### What to do
Copy the lines below word for word.

[Item position entries]

# # # # # # #

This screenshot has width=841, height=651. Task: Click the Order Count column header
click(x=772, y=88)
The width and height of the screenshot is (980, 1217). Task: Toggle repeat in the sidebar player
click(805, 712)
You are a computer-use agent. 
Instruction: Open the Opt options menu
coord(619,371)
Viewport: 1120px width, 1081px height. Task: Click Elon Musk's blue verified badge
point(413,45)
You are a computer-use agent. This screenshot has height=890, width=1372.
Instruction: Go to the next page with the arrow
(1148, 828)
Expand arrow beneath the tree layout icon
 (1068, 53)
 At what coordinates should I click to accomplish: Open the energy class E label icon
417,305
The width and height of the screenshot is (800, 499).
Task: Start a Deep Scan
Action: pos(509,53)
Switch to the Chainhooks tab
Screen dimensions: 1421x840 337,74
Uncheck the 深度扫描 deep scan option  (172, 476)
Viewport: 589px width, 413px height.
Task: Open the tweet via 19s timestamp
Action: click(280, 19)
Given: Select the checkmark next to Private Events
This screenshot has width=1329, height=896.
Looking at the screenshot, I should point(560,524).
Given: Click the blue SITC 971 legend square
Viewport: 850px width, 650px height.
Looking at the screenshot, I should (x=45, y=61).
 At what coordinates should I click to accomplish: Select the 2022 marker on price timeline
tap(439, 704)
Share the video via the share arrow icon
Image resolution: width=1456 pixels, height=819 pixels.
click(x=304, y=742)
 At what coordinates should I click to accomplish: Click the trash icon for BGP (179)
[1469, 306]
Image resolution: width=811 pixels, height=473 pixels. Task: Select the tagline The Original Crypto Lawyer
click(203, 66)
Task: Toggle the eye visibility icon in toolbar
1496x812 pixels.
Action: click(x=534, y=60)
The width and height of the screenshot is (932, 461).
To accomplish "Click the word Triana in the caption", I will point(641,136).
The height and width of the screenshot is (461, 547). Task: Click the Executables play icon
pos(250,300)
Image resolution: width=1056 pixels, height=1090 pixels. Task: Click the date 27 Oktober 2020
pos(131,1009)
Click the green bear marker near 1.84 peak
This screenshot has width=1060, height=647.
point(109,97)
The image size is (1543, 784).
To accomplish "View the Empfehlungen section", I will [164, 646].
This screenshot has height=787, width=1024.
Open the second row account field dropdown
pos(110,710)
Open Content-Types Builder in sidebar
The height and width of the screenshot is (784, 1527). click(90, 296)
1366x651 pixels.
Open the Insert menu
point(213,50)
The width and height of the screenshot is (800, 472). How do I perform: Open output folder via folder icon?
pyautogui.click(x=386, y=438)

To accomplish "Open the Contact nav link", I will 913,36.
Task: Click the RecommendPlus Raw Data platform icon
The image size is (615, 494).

# # # # # # #

### Exercise output
This screenshot has width=841, height=651. Task: Click the Order Count column header
click(x=772, y=88)
The width and height of the screenshot is (980, 1217). Task: Toggle repeat in the sidebar player
click(805, 712)
You are a computer-use agent. 
Instruction: Open the Opt options menu
coord(619,371)
Viewport: 1120px width, 1081px height. Task: Click Elon Musk's blue verified badge
point(413,45)
You are a computer-use agent. This screenshot has height=890, width=1372.
Instruction: Go to the next page with the arrow
(1148, 828)
Expand arrow beneath the tree layout icon
 (1068, 53)
 At what coordinates should I click to accomplish: Open the energy class E label icon
417,305
The width and height of the screenshot is (800, 499).
Task: Start a Deep Scan
Action: pos(509,53)
Switch to the Chainhooks tab
Screen dimensions: 1421x840 337,74
Uncheck the 深度扫描 deep scan option  (172, 476)
Viewport: 589px width, 413px height.
Task: Open the tweet via 19s timestamp
Action: click(280, 19)
Given: Select the checkmark next to Private Events
This screenshot has width=1329, height=896.
Looking at the screenshot, I should point(560,524).
Given: Click the blue SITC 971 legend square
Viewport: 850px width, 650px height.
Looking at the screenshot, I should (x=45, y=61).
 At what coordinates should I click to accomplish: Select the 2022 marker on price timeline
tap(439, 704)
Share the video via the share arrow icon
Image resolution: width=1456 pixels, height=819 pixels.
click(x=304, y=742)
 At what coordinates should I click to accomplish: Click the trash icon for BGP (179)
[1469, 306]
Image resolution: width=811 pixels, height=473 pixels. Task: Select the tagline The Original Crypto Lawyer
click(203, 66)
Task: Toggle the eye visibility icon in toolbar
1496x812 pixels.
Action: click(x=534, y=60)
The width and height of the screenshot is (932, 461).
To accomplish "Click the word Triana in the caption", I will point(641,136).
The height and width of the screenshot is (461, 547). Task: Click the Executables play icon
pos(250,300)
Image resolution: width=1056 pixels, height=1090 pixels. Task: Click the date 27 Oktober 2020
pos(131,1009)
Click the green bear marker near 1.84 peak
This screenshot has width=1060, height=647.
point(109,97)
The image size is (1543, 784).
To accomplish "View the Empfehlungen section", I will [164, 646].
This screenshot has height=787, width=1024.
Open the second row account field dropdown
pos(110,710)
Open Content-Types Builder in sidebar
The height and width of the screenshot is (784, 1527). click(90, 296)
1366x651 pixels.
Open the Insert menu
point(213,50)
The width and height of the screenshot is (800, 472). How do I perform: Open output folder via folder icon?
pyautogui.click(x=386, y=438)

To accomplish "Open the Contact nav link", I will 913,36.
Task: Click the RecommendPlus Raw Data platform icon
The image size is (615, 494).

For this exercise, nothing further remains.